C’è una curiosa serie di incroci che accompagna Fabio Quagliarella, che realizzando una doppietta all’Udinese ha segnato per l’undicesima partita consecutiva e ha così eguagliato il primato di Gabriel Omar Batistuta. L’attaccante della Sampdoria per battere il record del ‘Re Leone’ dovrà segnare contro il Napoli, squadra (e città) con cui ha vissuto un particolare rapporto di amore, odio e di nuovo d’amore. Al San Paolo si chiuderà una settimana importante per Quagliarella che ha appena compiuto 36 anni, e ha festeggiato gli anni un giorno prima di Batistuta, che venerdì 1° febbraio ne ha fatti 50.

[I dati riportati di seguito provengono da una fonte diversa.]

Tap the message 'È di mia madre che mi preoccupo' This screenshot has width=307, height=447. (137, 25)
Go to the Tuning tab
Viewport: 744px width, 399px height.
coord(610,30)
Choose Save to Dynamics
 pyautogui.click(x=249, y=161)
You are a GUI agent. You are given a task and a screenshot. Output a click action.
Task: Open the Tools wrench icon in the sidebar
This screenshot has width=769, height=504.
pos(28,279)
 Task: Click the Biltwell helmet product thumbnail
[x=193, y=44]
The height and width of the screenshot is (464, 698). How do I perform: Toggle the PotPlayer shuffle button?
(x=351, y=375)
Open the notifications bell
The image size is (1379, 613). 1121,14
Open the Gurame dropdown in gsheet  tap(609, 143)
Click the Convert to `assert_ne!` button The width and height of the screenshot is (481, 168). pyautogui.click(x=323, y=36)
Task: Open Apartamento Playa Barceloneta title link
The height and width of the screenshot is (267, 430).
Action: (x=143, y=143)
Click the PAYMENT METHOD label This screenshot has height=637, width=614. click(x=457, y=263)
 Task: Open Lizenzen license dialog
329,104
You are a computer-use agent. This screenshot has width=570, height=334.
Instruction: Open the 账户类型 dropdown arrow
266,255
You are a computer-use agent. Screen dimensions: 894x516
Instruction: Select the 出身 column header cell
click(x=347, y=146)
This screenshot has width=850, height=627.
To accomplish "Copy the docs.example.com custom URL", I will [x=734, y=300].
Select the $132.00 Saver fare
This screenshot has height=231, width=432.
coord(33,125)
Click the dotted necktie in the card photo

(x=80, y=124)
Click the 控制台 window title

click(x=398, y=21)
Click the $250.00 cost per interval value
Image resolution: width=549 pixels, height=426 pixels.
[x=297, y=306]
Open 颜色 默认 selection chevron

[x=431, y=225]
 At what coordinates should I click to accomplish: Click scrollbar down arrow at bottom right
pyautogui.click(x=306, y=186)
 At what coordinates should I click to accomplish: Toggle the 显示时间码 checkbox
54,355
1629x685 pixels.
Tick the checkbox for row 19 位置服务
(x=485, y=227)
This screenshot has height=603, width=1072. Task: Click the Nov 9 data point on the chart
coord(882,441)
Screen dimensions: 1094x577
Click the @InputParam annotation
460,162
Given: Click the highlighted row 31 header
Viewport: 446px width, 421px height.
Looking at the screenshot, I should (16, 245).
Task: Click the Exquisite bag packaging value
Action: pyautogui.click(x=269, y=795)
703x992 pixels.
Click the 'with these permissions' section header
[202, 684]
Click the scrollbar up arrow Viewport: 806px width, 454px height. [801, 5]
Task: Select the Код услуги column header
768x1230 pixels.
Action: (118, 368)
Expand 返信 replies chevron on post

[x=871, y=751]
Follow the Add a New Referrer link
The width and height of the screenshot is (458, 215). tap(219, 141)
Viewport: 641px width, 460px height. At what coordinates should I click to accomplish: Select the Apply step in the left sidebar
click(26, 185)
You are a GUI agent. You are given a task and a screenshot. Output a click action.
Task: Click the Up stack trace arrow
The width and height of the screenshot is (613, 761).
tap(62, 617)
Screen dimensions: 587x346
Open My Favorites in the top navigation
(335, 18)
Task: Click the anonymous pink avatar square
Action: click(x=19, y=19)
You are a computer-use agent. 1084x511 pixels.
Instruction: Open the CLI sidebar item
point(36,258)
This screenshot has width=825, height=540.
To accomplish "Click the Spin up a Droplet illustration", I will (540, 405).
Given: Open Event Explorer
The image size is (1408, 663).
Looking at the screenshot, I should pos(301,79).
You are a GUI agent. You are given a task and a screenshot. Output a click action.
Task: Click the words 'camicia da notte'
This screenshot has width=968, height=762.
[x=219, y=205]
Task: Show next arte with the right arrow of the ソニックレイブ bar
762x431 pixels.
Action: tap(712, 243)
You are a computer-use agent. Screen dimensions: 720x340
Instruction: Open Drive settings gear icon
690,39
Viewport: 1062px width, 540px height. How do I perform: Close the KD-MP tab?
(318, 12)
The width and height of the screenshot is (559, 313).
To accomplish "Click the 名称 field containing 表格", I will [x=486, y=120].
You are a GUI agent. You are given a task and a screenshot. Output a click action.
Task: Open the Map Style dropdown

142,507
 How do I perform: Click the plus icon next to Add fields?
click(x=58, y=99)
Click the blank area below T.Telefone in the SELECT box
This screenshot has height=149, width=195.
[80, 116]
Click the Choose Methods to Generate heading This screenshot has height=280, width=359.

Eguagliata la serie record di Gabriel Batistuta

Quagliarella sta vivendo senza dubbio la miglior stagione della sua carriera, anche se l’anno scorso ha segnato 19 gol, con la Juventus ha vinto un paio di scudetti e ha vestito la maglia della Nazionale, ma quest’anno sta facendo cose eccezionali, è davanti a tutti e soprattutto a Cristiano Ronaldo nella classifica dei cannonieri. L’attaccante stabiese ha segnato nelle ultime 11 partite giocate, in mezzo c’è stata una panchina contro la Roma. Quagliarella ha iniziato la serie facendo gol al Milan, poi ha segnato contro Torino, Genoa, Bologna (due), Lazio, Parma, Empoli, Chievo, Juventus, Fiorentina (due) e Udinese (doppietta di rigore). Adesso il bomber campano contro il Napoli cercherà di segnare nella dodicesima partita consecutiva e magari azzarderà un tacco al volo come all’andata,  quando segnò forse il gol più bello della sua stagione.

Quagliarella e il Napoli

Proprio al San Paolo l’attaccante cercherà di ottenere un primato memorabile. Quagliarella ha giocato solo per una stagione con il Napoli, fu una buona annata. Gli azzurri vivevano una fase di crescita e con Mazzarri, subentrato, conquistarono l’Europa League. A sorpresa nell’estate del 2010 Quagliarella andò via, passò alla Juventus. I tifosi del Napoli la presero malissimo, perché c’era di mezzo il club bianconero e perché le dichiarazioni d’amore del bomber alla sua città erano state tantissime. Un anno e mezzo fa si è scoperta la verità, c’era uno stalker che perseguitava Quagliarella. Nello scorso campionato c’è stata la riconciliazione tra Quagliarella e la tifoseria del Napoli, e c’è da scommettere che sabato per lui ci saranno solo applausi.